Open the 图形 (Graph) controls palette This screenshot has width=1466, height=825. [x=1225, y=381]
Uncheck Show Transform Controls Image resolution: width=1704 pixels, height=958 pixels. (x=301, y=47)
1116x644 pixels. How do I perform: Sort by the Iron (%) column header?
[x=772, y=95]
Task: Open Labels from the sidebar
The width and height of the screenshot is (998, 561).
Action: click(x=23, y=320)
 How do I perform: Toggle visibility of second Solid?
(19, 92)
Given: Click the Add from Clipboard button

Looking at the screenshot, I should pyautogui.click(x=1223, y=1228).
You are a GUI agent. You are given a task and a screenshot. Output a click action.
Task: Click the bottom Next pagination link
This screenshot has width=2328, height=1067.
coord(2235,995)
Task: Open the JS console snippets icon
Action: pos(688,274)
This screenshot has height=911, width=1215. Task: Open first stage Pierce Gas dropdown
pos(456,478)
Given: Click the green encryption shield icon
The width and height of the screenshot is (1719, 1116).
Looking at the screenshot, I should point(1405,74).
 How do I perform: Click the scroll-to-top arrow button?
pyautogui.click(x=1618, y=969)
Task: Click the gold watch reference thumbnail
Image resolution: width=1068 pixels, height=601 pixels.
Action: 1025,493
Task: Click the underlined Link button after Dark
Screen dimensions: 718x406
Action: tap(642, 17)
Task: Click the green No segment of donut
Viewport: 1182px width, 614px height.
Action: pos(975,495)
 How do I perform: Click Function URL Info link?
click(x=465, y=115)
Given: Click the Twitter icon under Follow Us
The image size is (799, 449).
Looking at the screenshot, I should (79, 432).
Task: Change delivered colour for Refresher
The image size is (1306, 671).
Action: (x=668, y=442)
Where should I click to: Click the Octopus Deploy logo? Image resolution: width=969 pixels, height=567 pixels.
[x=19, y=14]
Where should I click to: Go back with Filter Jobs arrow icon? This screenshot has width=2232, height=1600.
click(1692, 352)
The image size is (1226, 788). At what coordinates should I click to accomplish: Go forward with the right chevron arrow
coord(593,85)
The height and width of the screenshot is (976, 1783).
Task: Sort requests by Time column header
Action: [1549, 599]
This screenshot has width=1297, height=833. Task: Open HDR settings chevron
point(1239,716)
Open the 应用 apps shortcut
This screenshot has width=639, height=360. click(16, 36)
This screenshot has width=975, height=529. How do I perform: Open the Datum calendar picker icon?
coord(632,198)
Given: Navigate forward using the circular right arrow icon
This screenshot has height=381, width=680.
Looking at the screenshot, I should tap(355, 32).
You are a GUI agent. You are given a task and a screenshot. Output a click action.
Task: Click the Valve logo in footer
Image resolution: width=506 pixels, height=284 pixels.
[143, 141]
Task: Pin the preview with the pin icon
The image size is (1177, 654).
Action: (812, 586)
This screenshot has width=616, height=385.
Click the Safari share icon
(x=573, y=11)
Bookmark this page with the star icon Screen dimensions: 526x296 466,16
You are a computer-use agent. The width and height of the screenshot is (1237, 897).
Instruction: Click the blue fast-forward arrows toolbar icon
——
Would you retype the full listing without altering a single word?

● **RESULT FOR THIS EXERCISE**
Open the 图形 (Graph) controls palette This screenshot has width=1466, height=825. [x=1225, y=381]
Uncheck Show Transform Controls Image resolution: width=1704 pixels, height=958 pixels. (x=301, y=47)
1116x644 pixels. How do I perform: Sort by the Iron (%) column header?
[x=772, y=95]
Task: Open Labels from the sidebar
The width and height of the screenshot is (998, 561).
Action: click(x=23, y=320)
 How do I perform: Toggle visibility of second Solid?
(19, 92)
Given: Click the Add from Clipboard button

Looking at the screenshot, I should pyautogui.click(x=1223, y=1228).
You are a GUI agent. You are given a task and a screenshot. Output a click action.
Task: Click the bottom Next pagination link
This screenshot has width=2328, height=1067.
coord(2235,995)
Task: Open the JS console snippets icon
Action: pos(688,274)
This screenshot has height=911, width=1215. Task: Open first stage Pierce Gas dropdown
pos(456,478)
Given: Click the green encryption shield icon
The width and height of the screenshot is (1719, 1116).
Looking at the screenshot, I should point(1405,74).
 How do I perform: Click the scroll-to-top arrow button?
pyautogui.click(x=1618, y=969)
Task: Click the gold watch reference thumbnail
Image resolution: width=1068 pixels, height=601 pixels.
Action: 1025,493
Task: Click the underlined Link button after Dark
Screen dimensions: 718x406
Action: tap(642, 17)
Task: Click the green No segment of donut
Viewport: 1182px width, 614px height.
Action: pos(975,495)
 How do I perform: Click Function URL Info link?
click(x=465, y=115)
Given: Click the Twitter icon under Follow Us
The image size is (799, 449).
Looking at the screenshot, I should (79, 432).
Task: Change delivered colour for Refresher
The image size is (1306, 671).
Action: (x=668, y=442)
Where should I click to: Click the Octopus Deploy logo? Image resolution: width=969 pixels, height=567 pixels.
[x=19, y=14]
Where should I click to: Go back with Filter Jobs arrow icon? This screenshot has width=2232, height=1600.
click(1692, 352)
The image size is (1226, 788). At what coordinates should I click to accomplish: Go forward with the right chevron arrow
coord(593,85)
The height and width of the screenshot is (976, 1783).
Task: Sort requests by Time column header
Action: [1549, 599]
This screenshot has width=1297, height=833. Task: Open HDR settings chevron
point(1239,716)
Open the 应用 apps shortcut
This screenshot has width=639, height=360. click(16, 36)
This screenshot has width=975, height=529. How do I perform: Open the Datum calendar picker icon?
coord(632,198)
Given: Navigate forward using the circular right arrow icon
This screenshot has height=381, width=680.
Looking at the screenshot, I should tap(355, 32).
You are a GUI agent. You are given a task and a screenshot. Output a click action.
Task: Click the Valve logo in footer
Image resolution: width=506 pixels, height=284 pixels.
[143, 141]
Task: Pin the preview with the pin icon
The image size is (1177, 654).
Action: (812, 586)
This screenshot has width=616, height=385.
Click the Safari share icon
(x=573, y=11)
Bookmark this page with the star icon Screen dimensions: 526x296 466,16
You are a computer-use agent. The width and height of the screenshot is (1237, 897).
Instruction: Click the blue fast-forward arrows toolbar icon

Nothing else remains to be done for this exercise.